Turning now to another great sports person; this time it is Ben Stokes the Durham and England cricketer and his attitude towards his job. Here is a quote from him “I’m always looking to improve, I am never happy with how I am going. I think once you get comfortable with what you are offering it is dangerous”. I have seen the outcomes of complacency many times. Competitors sneaking in and taking business because the company had only one customer relationship; people not attending training courses because they “knew it all” and were outsold by hungrier competitors and of course the loss of really valuable sales time because the seller didn’t qualify well enough. Unfortunately they depended on their customer angel who was equally complacent! Finally on this topic, how many sales people, managers and directors have a personal development plan. Not one that ticks all the HR processes boxes, but one that is personally developed, personally executed and personally measured against a benchmark e.g. the best salesperson in the team or a peer managing director. The key learning point from this section is:

 – Resting on your laurels is not good enough; have a plan to keep getting better!
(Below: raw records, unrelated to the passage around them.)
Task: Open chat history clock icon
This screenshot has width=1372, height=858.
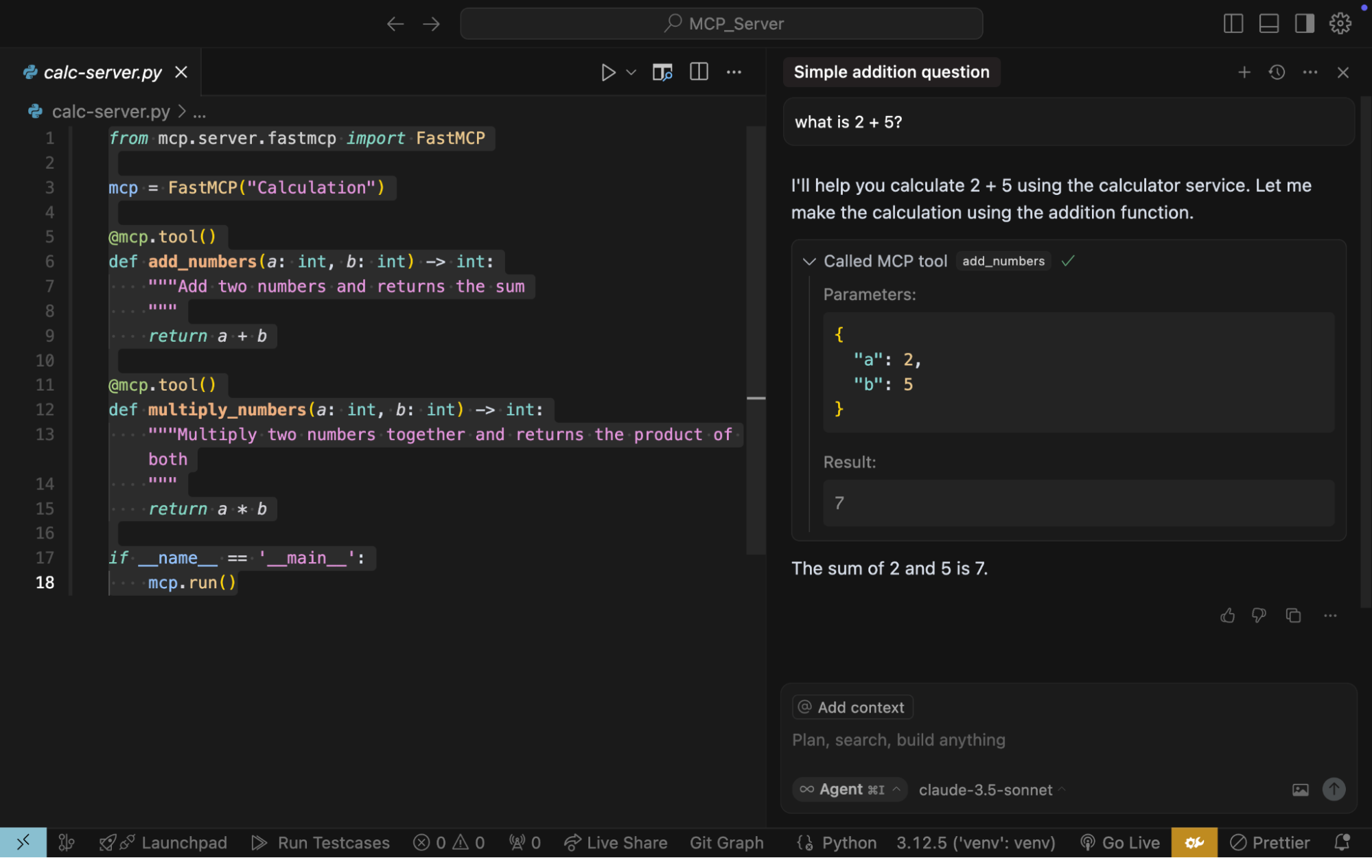Action: (x=1277, y=72)

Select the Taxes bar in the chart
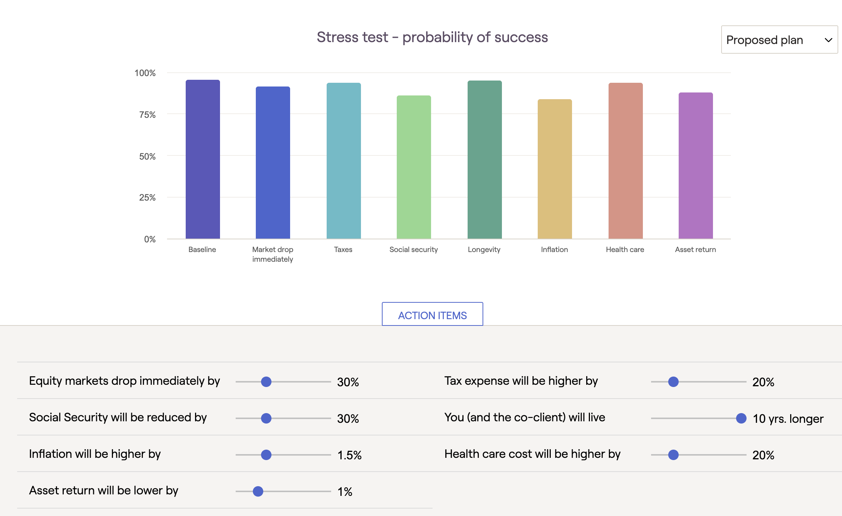tap(344, 161)
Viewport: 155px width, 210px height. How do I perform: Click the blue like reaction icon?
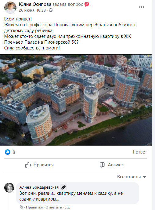[x=8, y=152]
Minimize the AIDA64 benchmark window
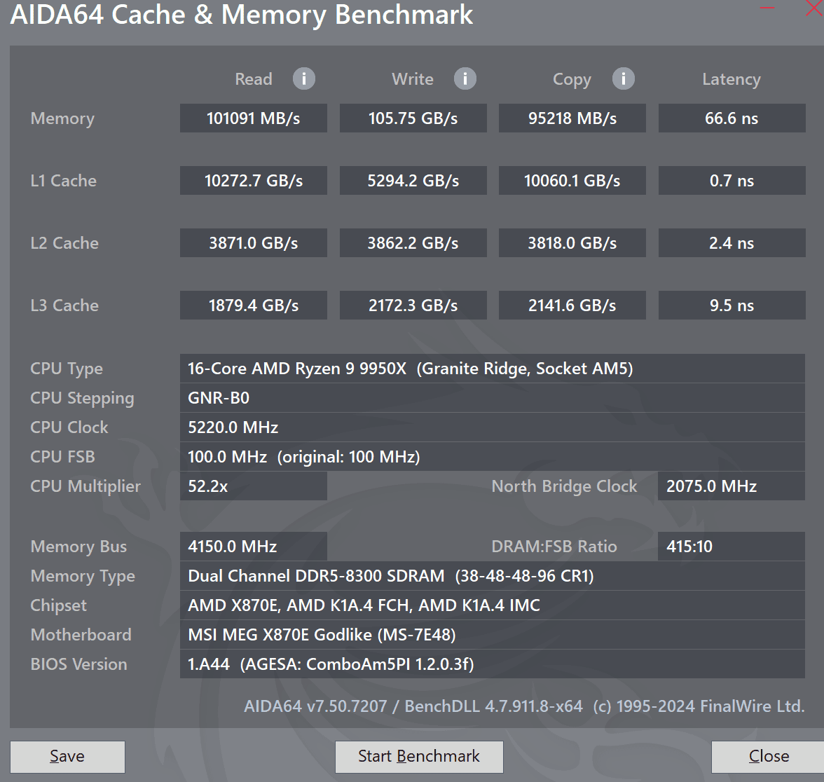 coord(767,8)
The final similarity that I want to draw between business, selling and sport concerns cycling. The British cycling team is the most successful team in British sport. They initially developed the carbon fibre bike which was the big game changer, but as is the case in business the competition soon caught up and their advantage disappeared. However, Sir Dave Brailsford, then head of British Cycling, coined the phrase “marginal gains”. A marginal gain is a very small improvement. It might only improve an individual’s performance by 0.1 of a percent. However, if you get enough of these gains then the impact can be quite sizeable; a 1% improvement in a lap time is the difference between winning and losing. Now strangely enough Sir Dave Brailsford took this philosophy from business. Those of you in Manufacturing will know this as continuous improvement or Kaizen, that originated in Toyota and used by many leading companies. Continuous Improvement is the search for perfection. In sales terms it is honing sales skills, increasing competitor knowledge, knowing the value of your offerings, understanding your customer business and markets, all underpinned by true leadership. The key learning point here is:
– Game changers are few and far between and your competitors will catch up very soon; have a programme of incremental improvements in how you sell as that is a sustainable differentiator

I am going to conclude with a quote from a true sporting leader. You might love him, hate him or never have heard of him but Sir Alex Ferguson was enormously successful. He said “My job was to make everyone understand that the impossible was possible. That’s the difference between leadership and management“.